===== Records =====
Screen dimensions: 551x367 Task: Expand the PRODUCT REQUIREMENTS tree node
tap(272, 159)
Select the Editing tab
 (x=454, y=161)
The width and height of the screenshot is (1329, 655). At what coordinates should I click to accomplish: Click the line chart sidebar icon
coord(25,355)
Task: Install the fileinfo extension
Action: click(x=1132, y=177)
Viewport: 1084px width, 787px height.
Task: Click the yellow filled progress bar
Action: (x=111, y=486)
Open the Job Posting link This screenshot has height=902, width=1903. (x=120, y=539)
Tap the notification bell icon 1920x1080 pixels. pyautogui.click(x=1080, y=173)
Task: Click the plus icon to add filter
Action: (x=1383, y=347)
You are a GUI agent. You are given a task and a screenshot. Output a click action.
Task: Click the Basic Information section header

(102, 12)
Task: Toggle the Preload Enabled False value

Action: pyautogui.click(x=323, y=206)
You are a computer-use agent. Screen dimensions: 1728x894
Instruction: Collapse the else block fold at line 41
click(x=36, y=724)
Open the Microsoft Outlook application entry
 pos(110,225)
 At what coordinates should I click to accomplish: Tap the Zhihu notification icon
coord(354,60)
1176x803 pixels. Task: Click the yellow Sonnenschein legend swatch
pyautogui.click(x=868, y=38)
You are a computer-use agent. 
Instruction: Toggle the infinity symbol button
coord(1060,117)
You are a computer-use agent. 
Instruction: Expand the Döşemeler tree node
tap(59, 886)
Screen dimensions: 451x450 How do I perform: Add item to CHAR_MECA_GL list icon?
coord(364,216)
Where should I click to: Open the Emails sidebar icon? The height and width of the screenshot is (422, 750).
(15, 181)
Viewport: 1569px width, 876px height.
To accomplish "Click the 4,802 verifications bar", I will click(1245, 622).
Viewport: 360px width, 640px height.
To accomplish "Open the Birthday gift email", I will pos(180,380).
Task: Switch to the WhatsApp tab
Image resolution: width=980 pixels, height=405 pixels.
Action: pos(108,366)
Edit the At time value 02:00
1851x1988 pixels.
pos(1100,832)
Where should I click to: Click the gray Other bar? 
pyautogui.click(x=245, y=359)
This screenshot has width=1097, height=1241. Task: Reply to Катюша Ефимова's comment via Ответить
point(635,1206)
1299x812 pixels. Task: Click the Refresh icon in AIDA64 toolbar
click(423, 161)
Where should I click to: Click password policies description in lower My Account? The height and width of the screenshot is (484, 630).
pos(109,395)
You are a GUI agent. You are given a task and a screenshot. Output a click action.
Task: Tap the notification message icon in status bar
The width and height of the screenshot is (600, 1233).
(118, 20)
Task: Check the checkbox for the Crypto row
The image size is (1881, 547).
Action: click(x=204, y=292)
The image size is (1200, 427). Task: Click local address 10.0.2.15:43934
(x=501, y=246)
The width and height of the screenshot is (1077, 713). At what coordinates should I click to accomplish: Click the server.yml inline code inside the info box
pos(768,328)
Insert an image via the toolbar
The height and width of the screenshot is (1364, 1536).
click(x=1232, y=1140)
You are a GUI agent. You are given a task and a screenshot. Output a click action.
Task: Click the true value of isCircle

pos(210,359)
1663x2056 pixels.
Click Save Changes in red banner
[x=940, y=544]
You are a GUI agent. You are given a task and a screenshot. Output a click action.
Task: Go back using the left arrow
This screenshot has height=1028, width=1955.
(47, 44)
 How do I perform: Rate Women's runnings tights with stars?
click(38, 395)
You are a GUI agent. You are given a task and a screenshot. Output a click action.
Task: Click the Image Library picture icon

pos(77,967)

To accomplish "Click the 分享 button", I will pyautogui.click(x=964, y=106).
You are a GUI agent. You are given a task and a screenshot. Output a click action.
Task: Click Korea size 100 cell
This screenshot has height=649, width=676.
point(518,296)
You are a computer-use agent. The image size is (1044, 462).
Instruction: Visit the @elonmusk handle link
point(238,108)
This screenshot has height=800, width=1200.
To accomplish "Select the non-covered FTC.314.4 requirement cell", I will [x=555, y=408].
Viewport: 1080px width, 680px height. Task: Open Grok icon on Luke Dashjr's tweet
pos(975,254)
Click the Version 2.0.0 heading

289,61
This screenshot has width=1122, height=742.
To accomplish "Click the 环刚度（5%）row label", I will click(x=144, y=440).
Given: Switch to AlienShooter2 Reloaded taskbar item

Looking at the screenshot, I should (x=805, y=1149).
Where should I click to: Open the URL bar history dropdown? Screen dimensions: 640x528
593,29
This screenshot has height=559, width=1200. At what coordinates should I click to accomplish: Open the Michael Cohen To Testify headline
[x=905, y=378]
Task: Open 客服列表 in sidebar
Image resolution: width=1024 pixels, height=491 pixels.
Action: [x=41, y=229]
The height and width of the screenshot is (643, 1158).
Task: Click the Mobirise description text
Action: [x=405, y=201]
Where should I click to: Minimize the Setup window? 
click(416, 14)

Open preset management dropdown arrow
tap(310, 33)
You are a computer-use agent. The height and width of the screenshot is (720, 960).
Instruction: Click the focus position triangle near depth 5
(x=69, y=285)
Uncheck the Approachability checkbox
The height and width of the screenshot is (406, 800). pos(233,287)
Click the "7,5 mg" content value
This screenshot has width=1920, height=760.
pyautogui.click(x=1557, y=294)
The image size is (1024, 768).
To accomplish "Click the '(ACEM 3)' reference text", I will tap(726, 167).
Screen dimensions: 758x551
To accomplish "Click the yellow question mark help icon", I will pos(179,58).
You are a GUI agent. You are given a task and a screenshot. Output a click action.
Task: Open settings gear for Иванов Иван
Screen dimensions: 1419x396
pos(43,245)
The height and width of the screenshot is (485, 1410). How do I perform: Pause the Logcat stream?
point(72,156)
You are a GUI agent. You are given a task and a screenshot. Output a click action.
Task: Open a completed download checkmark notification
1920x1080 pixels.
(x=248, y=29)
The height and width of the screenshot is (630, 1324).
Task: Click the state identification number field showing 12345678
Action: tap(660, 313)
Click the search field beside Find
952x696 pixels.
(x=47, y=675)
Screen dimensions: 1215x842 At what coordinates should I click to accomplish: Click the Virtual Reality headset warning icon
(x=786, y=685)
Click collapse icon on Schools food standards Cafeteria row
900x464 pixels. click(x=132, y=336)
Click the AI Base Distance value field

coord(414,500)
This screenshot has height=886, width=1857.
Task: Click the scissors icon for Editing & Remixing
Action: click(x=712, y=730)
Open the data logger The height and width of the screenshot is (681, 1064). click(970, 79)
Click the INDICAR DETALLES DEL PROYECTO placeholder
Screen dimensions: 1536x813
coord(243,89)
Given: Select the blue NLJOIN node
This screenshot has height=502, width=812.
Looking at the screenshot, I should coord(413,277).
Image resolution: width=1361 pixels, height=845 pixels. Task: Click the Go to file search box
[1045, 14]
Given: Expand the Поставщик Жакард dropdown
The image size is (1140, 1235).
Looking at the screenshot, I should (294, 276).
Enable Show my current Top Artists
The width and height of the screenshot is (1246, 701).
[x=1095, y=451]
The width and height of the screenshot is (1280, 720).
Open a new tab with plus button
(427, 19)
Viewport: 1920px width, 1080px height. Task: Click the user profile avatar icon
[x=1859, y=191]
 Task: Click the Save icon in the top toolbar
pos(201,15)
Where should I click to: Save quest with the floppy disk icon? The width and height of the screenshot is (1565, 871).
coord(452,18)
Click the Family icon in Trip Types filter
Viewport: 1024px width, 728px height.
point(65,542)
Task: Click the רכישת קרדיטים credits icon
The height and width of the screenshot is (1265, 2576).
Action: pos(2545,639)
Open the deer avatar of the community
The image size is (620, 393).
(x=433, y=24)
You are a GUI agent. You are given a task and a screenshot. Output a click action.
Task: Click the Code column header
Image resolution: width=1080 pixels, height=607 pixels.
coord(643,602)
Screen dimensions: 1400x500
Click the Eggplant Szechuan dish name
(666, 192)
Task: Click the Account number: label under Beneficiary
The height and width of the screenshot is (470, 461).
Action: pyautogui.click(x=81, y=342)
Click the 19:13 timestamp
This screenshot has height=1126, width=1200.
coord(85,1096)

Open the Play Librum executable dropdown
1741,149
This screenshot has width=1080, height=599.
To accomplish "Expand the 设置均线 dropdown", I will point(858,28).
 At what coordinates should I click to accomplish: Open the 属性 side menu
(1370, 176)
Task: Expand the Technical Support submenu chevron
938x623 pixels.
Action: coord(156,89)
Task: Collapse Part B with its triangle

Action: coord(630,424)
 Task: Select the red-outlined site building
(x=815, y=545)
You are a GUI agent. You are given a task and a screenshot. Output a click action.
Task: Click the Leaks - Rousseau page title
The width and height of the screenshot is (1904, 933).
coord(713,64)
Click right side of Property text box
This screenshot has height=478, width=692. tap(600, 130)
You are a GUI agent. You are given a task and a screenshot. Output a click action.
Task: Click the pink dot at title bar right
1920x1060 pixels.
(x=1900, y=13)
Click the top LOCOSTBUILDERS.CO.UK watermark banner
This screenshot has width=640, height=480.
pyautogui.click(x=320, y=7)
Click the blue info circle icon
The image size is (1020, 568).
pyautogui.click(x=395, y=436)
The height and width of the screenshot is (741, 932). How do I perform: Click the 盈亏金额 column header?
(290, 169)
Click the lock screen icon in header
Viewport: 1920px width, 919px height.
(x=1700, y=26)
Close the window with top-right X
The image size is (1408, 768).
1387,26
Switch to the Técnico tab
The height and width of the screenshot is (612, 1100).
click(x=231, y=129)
=====
- _Exercise description_
Go through the data above from its first line and copy each line exactly, stopping once the line with "Viewport: 1569px width, 876px height." has been copied.

- _Task output_
Screen dimensions: 551x367 Task: Expand the PRODUCT REQUIREMENTS tree node
tap(272, 159)
Select the Editing tab
 (x=454, y=161)
The width and height of the screenshot is (1329, 655). At what coordinates should I click to accomplish: Click the line chart sidebar icon
coord(25,355)
Task: Install the fileinfo extension
Action: click(x=1132, y=177)
Viewport: 1084px width, 787px height.
Task: Click the yellow filled progress bar
Action: (x=111, y=486)
Open the Job Posting link This screenshot has height=902, width=1903. (x=120, y=539)
Tap the notification bell icon 1920x1080 pixels. pyautogui.click(x=1080, y=173)
Task: Click the plus icon to add filter
Action: (x=1383, y=347)
You are a GUI agent. You are given a task and a screenshot. Output a click action.
Task: Click the Basic Information section header

(102, 12)
Task: Toggle the Preload Enabled False value

Action: pyautogui.click(x=323, y=206)
You are a computer-use agent. Screen dimensions: 1728x894
Instruction: Collapse the else block fold at line 41
click(x=36, y=724)
Open the Microsoft Outlook application entry
 pos(110,225)
 At what coordinates should I click to accomplish: Tap the Zhihu notification icon
coord(354,60)
1176x803 pixels. Task: Click the yellow Sonnenschein legend swatch
pyautogui.click(x=868, y=38)
You are a computer-use agent. 
Instruction: Toggle the infinity symbol button
coord(1060,117)
You are a computer-use agent. 
Instruction: Expand the Döşemeler tree node
tap(59, 886)
Screen dimensions: 451x450 How do I perform: Add item to CHAR_MECA_GL list icon?
coord(364,216)
Where should I click to: Open the Emails sidebar icon? The height and width of the screenshot is (422, 750).
(15, 181)
Viewport: 1569px width, 876px height.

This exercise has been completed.